WHAT YOU WILL DO:
Entries below include pictures. Output exactly the lines from the one with "Toestemming [tab] (25, 1210)" down to the one with "Racing (480, 462)", both ends included, and leave the pictures out.

DATA FOR THIS EXERCISE:
- - - - - - -
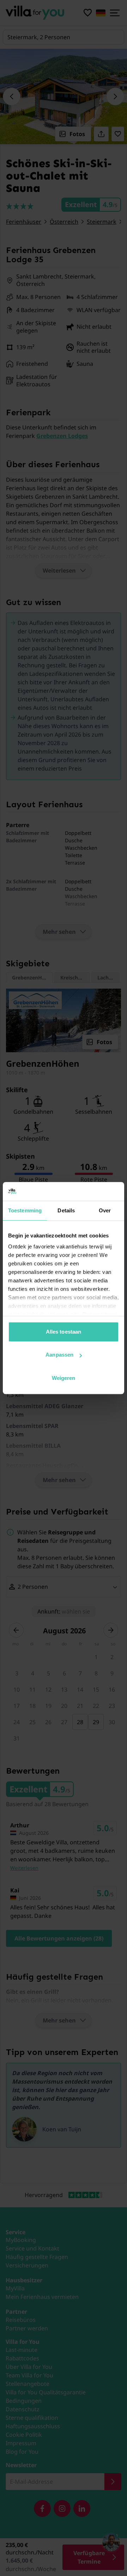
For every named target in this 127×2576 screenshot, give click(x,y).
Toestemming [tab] (25, 1210)
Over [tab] (105, 1210)
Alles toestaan (63, 1332)
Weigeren (63, 1378)
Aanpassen (59, 1355)
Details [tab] (66, 1210)
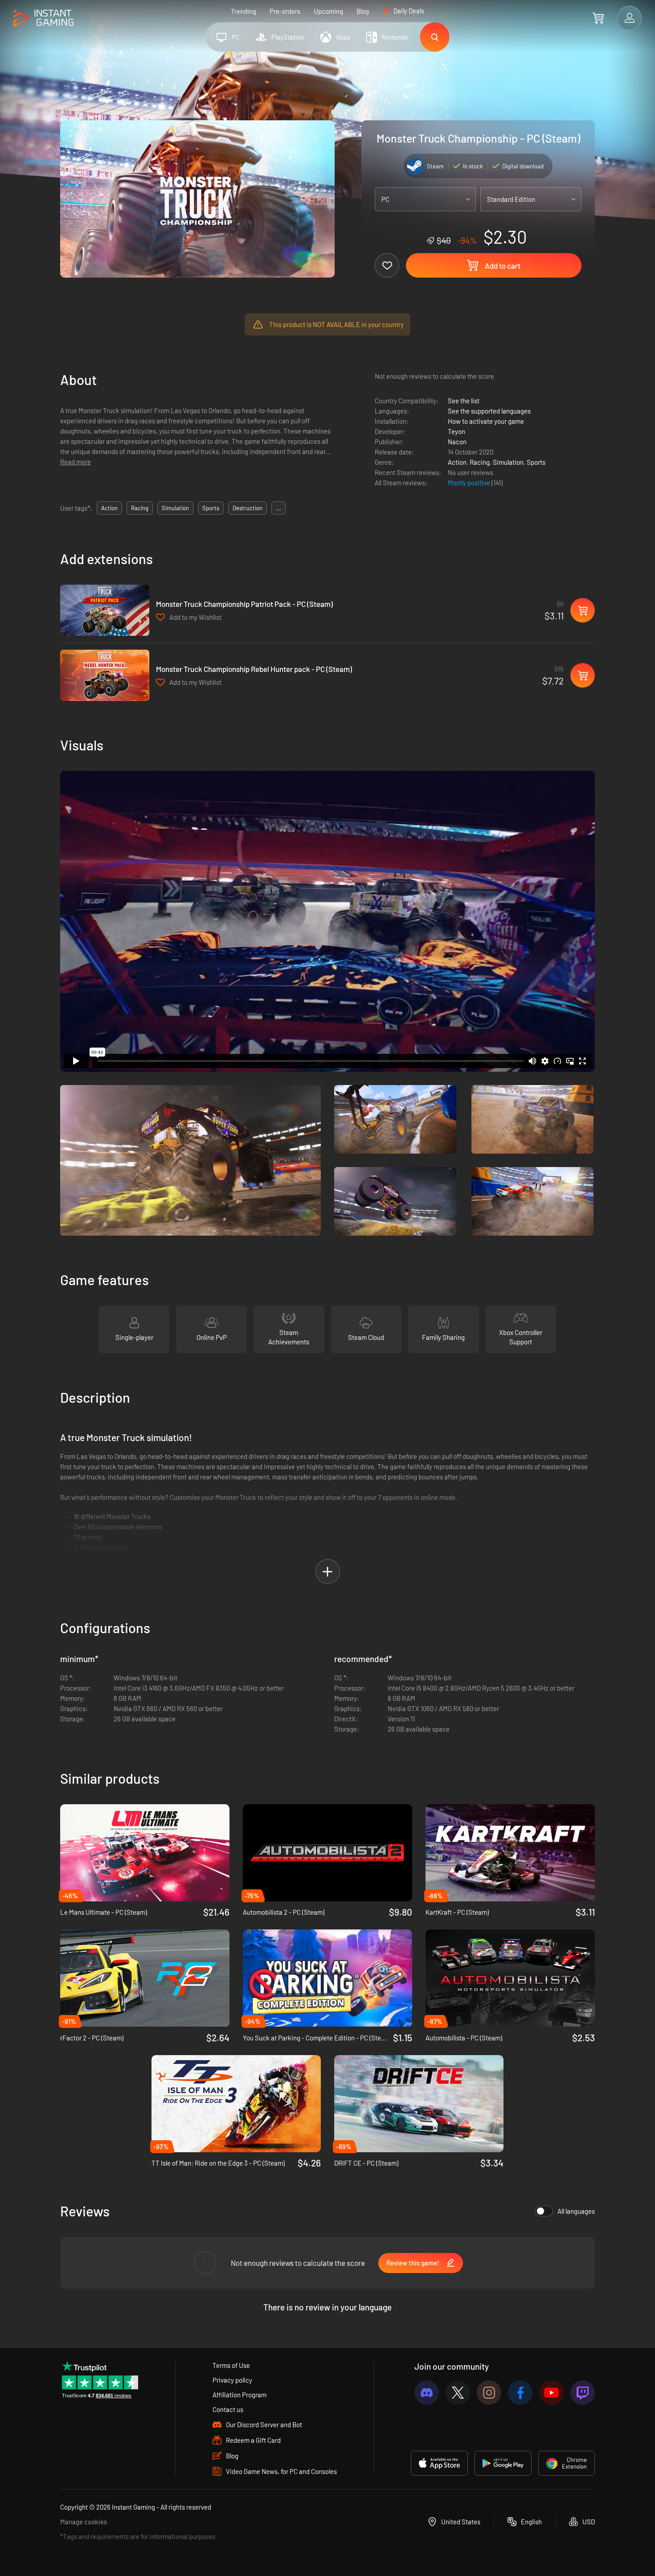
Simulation (508, 462)
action (109, 508)
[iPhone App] (439, 2463)
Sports (536, 462)
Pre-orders (285, 11)
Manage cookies (83, 2522)
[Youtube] (551, 2392)
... (278, 508)
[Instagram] (489, 2392)
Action (457, 462)
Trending (243, 11)
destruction (247, 508)
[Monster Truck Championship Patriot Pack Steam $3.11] (104, 610)
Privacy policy (232, 2380)
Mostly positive (469, 483)
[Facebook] (520, 2392)
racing (139, 508)
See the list (463, 401)
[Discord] (426, 2392)
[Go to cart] (598, 18)
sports (210, 508)
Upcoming (328, 11)
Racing (480, 462)
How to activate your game (486, 421)
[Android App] (503, 2463)
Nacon (457, 442)
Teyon (456, 431)
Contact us (228, 2409)
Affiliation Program (239, 2395)
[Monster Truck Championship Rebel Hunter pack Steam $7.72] (104, 675)
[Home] (43, 18)
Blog (362, 11)
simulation (175, 508)
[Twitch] (582, 2392)
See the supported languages (489, 411)
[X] (458, 2392)
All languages (576, 2211)
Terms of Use (231, 2365)
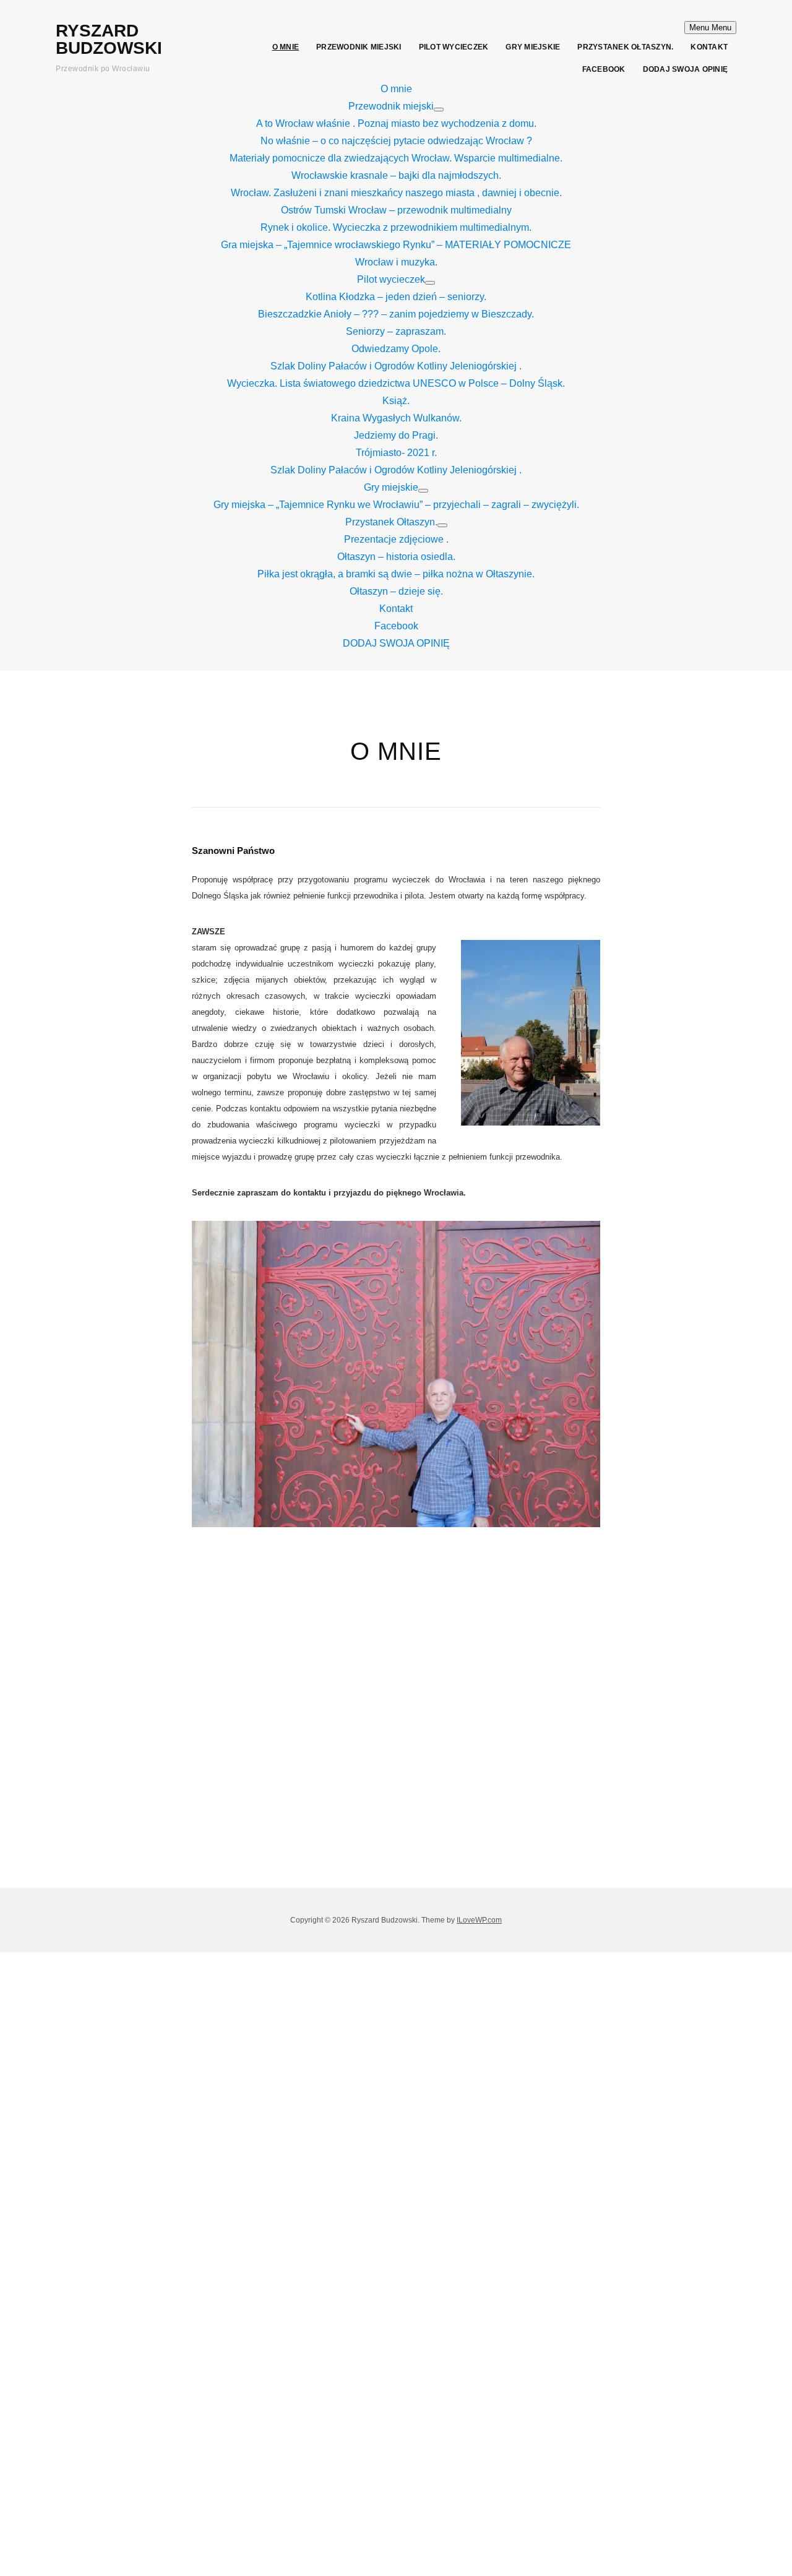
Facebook (604, 69)
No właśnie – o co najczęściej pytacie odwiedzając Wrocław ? (396, 141)
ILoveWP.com (479, 1920)
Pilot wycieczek (454, 47)
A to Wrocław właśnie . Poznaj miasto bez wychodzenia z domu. (396, 123)
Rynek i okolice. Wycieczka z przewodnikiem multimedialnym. (396, 227)
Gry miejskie (533, 47)
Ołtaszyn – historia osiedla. (396, 556)
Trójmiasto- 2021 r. (396, 452)
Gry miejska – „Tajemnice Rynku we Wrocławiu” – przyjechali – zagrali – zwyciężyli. (396, 504)
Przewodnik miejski (359, 47)
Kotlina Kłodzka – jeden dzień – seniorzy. (396, 296)
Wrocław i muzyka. (396, 262)
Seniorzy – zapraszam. (396, 331)
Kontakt (709, 47)
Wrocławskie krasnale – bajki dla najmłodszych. (396, 175)
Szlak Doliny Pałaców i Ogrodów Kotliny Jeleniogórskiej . (396, 366)
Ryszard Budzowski (109, 39)
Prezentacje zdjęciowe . (396, 539)
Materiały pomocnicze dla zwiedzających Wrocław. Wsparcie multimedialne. (396, 158)
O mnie (285, 47)
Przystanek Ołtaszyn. (625, 47)
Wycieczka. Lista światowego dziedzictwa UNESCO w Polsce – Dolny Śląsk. (396, 383)
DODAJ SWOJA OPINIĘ (685, 69)
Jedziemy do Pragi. (396, 435)
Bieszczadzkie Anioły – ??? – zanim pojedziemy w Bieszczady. (396, 314)
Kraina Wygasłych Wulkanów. (396, 418)
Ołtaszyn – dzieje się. (396, 591)
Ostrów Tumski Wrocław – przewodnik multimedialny (396, 210)
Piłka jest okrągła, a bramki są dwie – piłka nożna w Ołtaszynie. (396, 574)
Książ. (396, 400)
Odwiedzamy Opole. (396, 348)
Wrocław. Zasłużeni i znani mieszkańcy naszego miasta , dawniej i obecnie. (396, 192)
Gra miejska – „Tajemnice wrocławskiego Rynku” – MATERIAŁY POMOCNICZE (396, 244)
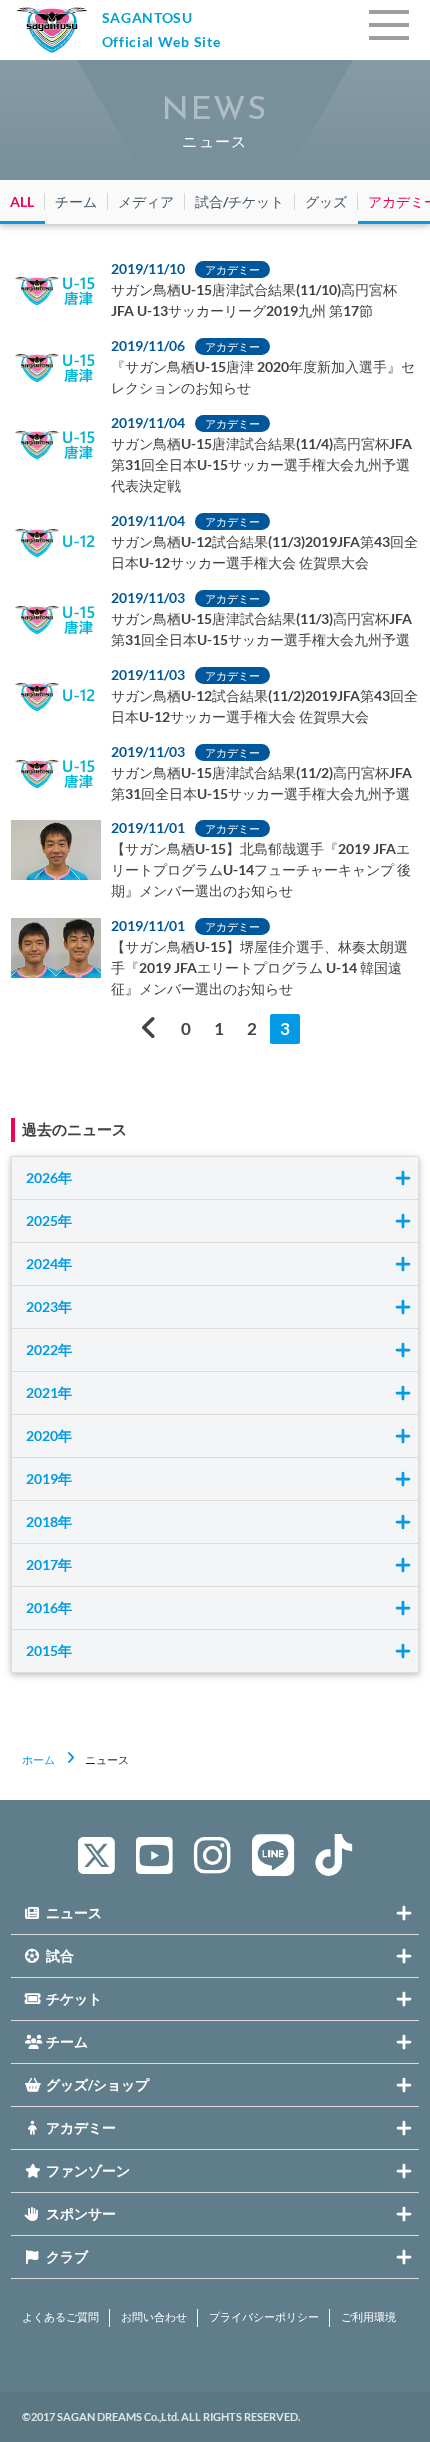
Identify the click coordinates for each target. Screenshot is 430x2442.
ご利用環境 (368, 2317)
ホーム (38, 1759)
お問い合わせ (154, 2317)
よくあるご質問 (60, 2317)
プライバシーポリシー (264, 2317)
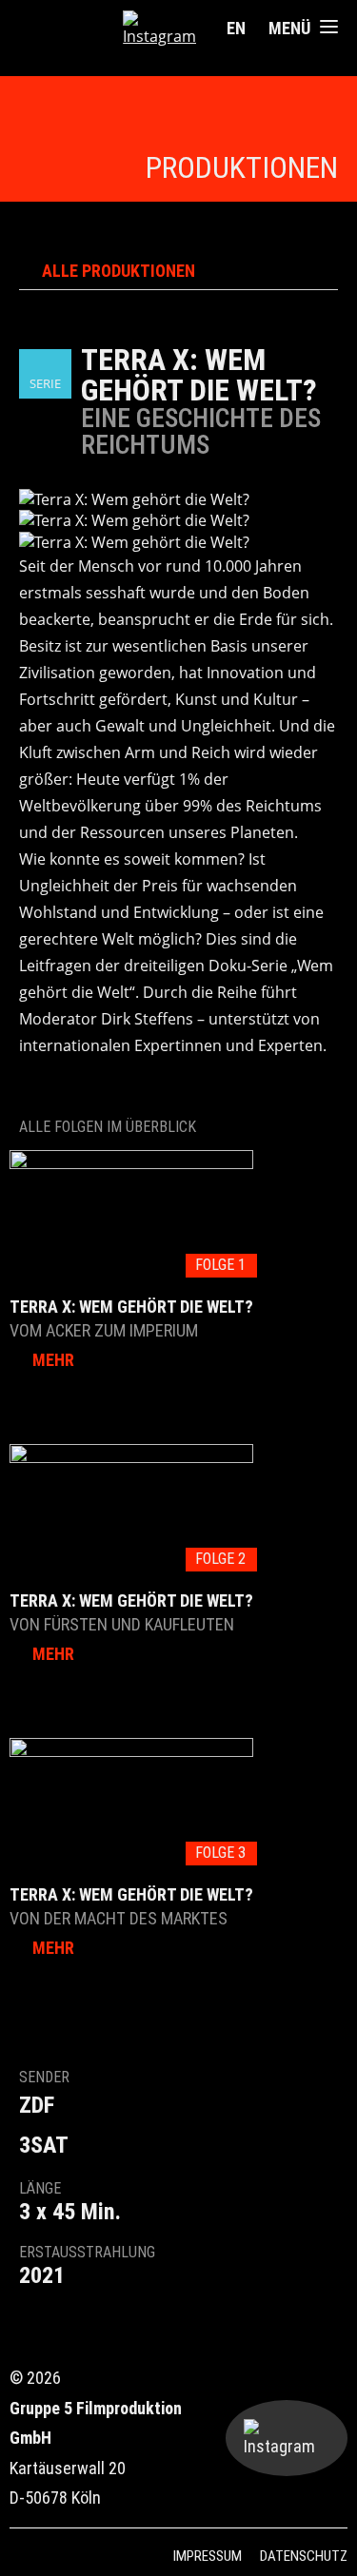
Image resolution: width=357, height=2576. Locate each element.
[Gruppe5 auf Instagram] (159, 28)
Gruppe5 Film (71, 28)
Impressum (207, 2556)
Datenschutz (303, 2556)
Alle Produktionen (118, 271)
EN (236, 28)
- - - - - - -
EXERCISE OUTPUT:
Toestemming [tab] (25, 1210)
Over [tab] (105, 1210)
Alles toestaan (63, 1332)
Weigeren (63, 1378)
Aanpassen (59, 1355)
Details [tab] (66, 1210)
Simulation (508, 462)
action (109, 508)
[iPhone App] (439, 2463)
Sports (536, 462)
Pre-orders (285, 11)
Manage cookies (83, 2522)
[Youtube] (551, 2392)
... (278, 508)
[Instagram] (489, 2392)
Action (457, 462)
Trending (243, 11)
destruction (247, 508)
[Monster Truck Championship Patriot Pack Steam $3.11] (104, 610)
Privacy policy (232, 2380)
Mostly positive (469, 483)
[Facebook] (520, 2392)
racing (139, 508)
See the list (463, 401)
[Discord] (426, 2392)
[Go to cart] (598, 18)
sports (210, 508)
Upcoming (328, 11)
Racing (480, 462)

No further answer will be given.